Je ne crois pas m’être rendormi de la nuit, même si j’ai pu somnoler par moments. À l’aube, la neige avait fondu. Deux pèlerines me débarrassèrent des draps et me donnèrent une serviette pour me sécher, puis refirent complètement le lit. J’aurais aimé pouvoir leur donner tout de suite la Griffe – toutes mes affaires se trouvaient dans le sac, en dessous de ma couchette –, mais le moment me parut mal choisi. Je restai couché, au lieu de cela, et m’endormis alors qu’il faisait grand jour.

Je m’éveillai de nouveau vers midi. Le lazaret était aussi calme qu’il était possible ; assez loin de moi, deux hommes bavardaient, tandis qu’un autre poussait des cris. Mais ces voix ne faisaient qu’accentuer l’impression de tranquillité. Je m’assis et regardai autour de moi, dans l’espoir de voir le soldat. À son crâne rasé de près, je pris tout d’abord l’homme qui était étendu à ma droite pour l’un des esclaves des pèlerines. Je lui adressai la parole, mais je vis que je m’étais trompé lorsqu’il tourna son visage vers moi.

Son regard était le plus vide d’expression que j’aie jamais vu chez un être humain, et paraissait contempler des esprits qui me restaient invisibles. « Gloire au groupe des Dix-sept, dit-il.

— Bonjour. Avez-vous une idée de l’organisation de cet endroit ? »

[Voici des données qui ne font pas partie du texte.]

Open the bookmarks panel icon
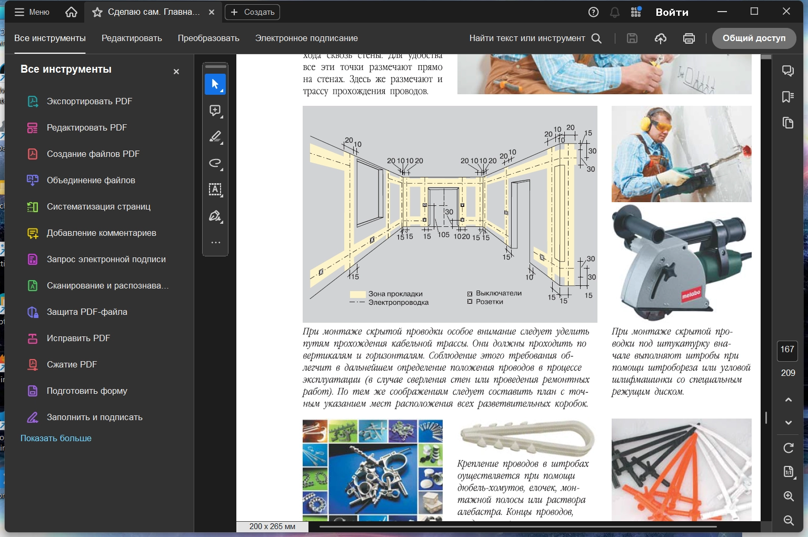This screenshot has height=537, width=808. (x=788, y=97)
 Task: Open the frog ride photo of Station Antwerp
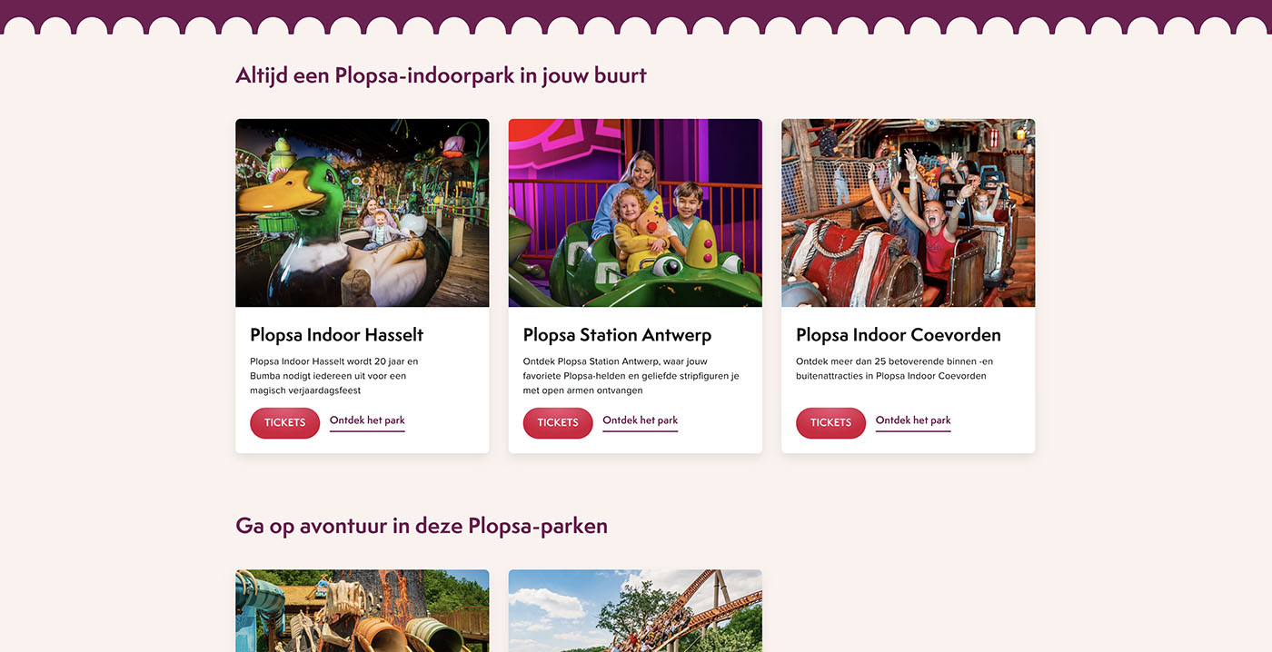635,212
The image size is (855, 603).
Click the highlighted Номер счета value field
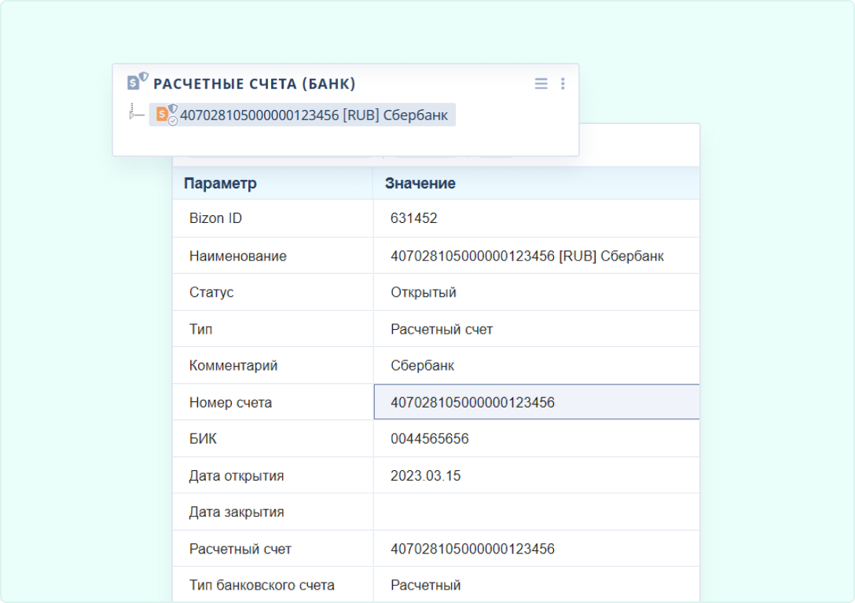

Une ombre passa sur son front, et j’eus l’impression que ma question, pour une raison ou une autre, avait éveillé ses soupçons. Puis il répondit : « Toutes les entreprises sont menées à bien ou à mal selon qu’on les conforme ou non à la Pensée Correcte.

— On a amené ici un autre homme en même temps que moi. J’aimerais lui parler ; c’est en quelque sorte un ami.

— Ceux qui réalisent la volonté du peuple sont des amis, même si nous ne leur avons jamais parlé. Ceux qui ne réalisent pas la volonté du peuple sont des ennemis, même si, enfants, nous avons été à l’école ensemble. »

L’homme qui était à ma gauche lança alors : « Vous n’en tirerez rien. C’est un prisonnier. »

Je me tournai du côté de mon nouvel interlocuteur. Bien que d’une maigreur de tête de mort, sa figure avait néanmoins conservé une expression humoristique. On aurait cru qu’il n’avait pas passé un peigne dans ses cheveux raides et noirs depuis des mois.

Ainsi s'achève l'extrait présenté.